◆ **WORK INSTRUCTION**
Start to finish, return the listing below exactly, pictures excluded.
======== DATA EXTRACTS ========
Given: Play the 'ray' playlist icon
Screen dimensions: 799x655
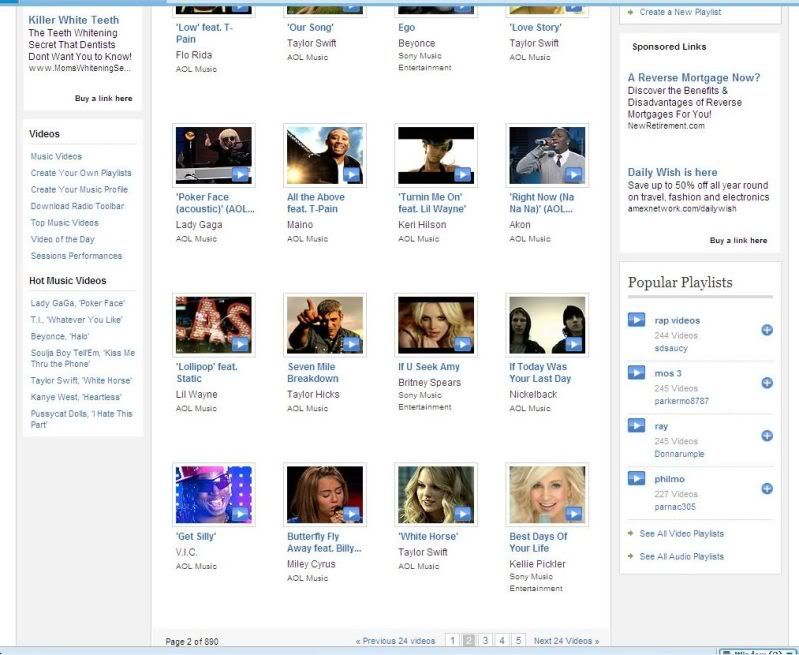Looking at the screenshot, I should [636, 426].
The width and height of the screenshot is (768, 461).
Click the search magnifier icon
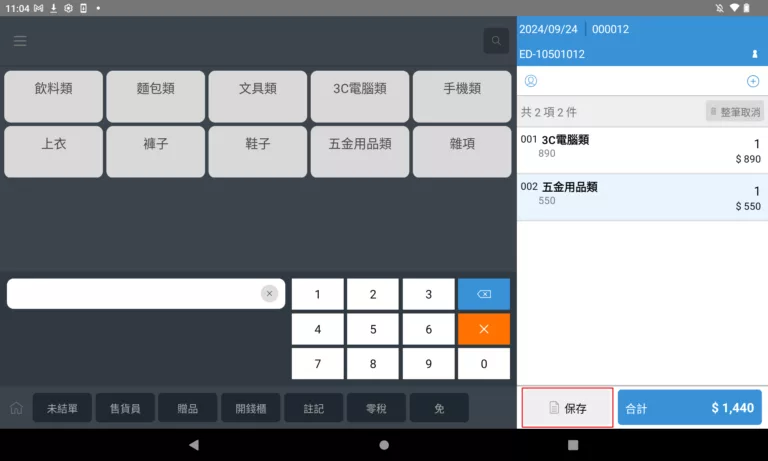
========
◆ **THE ANSWER**
Given: Play the 'ray' playlist icon
Screen dimensions: 799x655
Looking at the screenshot, I should [636, 426].
The width and height of the screenshot is (768, 461).
Click the search magnifier icon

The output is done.